Nonhematologic adverse events were seldom serious in COMFORT-II and occurred at a similar rate between groups in COMFORT-I. The most common events were diarrhea and, in the latter trial, fatigue.

Grade 3 or worse hematologic abnormalities were mostly thrombocytopenia (13% and 8% in COMFORT-I and -II, respectively) and anemia (45% and 42%, respectively).

Transformation to acute myeloid leukemia wasn't consistently more common with ruxolitinib, as the COMFORT-I study had two cases with the drug only but COMFORT-II had two cases only in the non-ruxolitinib group.

Longer-term follow-up will be needed to better define this risk, Verstovsek's group noted.

Stopping ruxolitinib led to gradual return of myelofibrosis symptoms to baseline levels without a clear pattern of a specific withdrawal effect in COMFORT-I.
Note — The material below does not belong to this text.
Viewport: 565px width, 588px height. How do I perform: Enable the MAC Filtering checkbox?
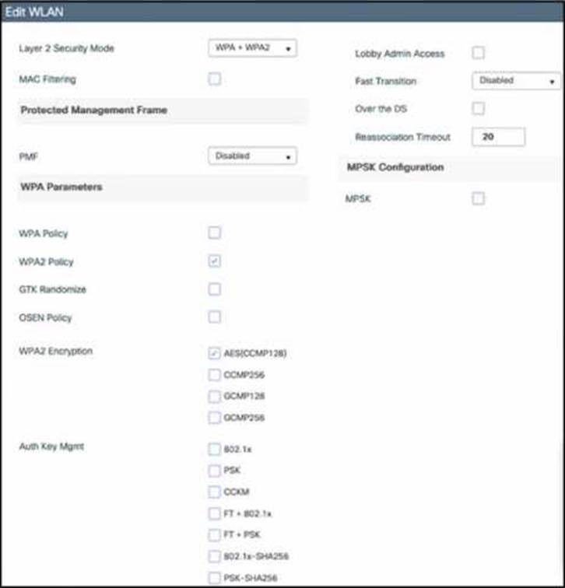coord(215,79)
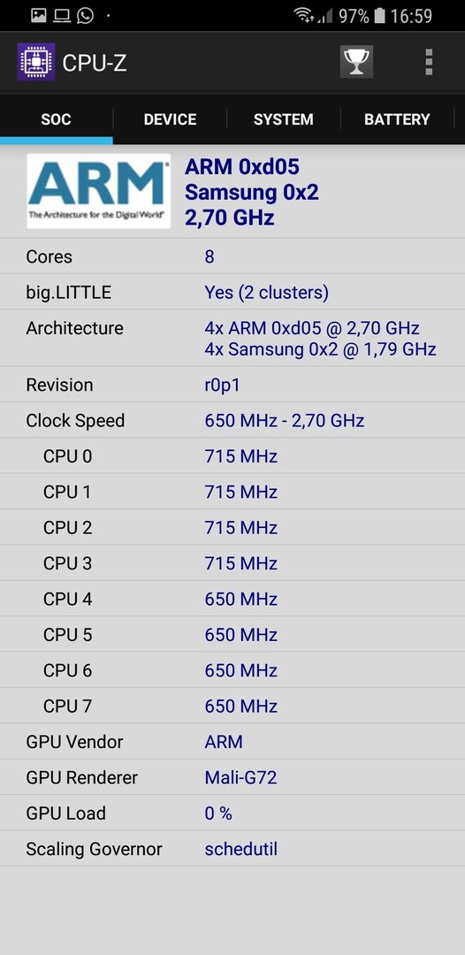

In COMFORT-II, 19 of the 32 patients who stopped the drug had adverse events in the subsequent two weeks, three with grade 3 events.

COMFORT-I was supported by Incyte.

Verstovsek reported receiving grant support through his institution from Incyte, Exelixis, Celgene, NS Pharma, Infinity Pharmaceuticals, SBIO, Lilly Oncology, AstraZeneca, Geron, Bristol-Myers Squibb, YM BioSciences, Gilead, and Roche.

COMFORT-II was supported by Novartis Pharmaceuticals.

Harrison reported consulting for S*Bio and YM Biosciences; receiving grant funds and payment for lectures from Novartis; and getting payment for lectures from sanofi-aventis and Pfizer.

Tefferi reported having participated at an investigator on clinical trials with JAK inhibitors but having no conflicts of interest to disclose.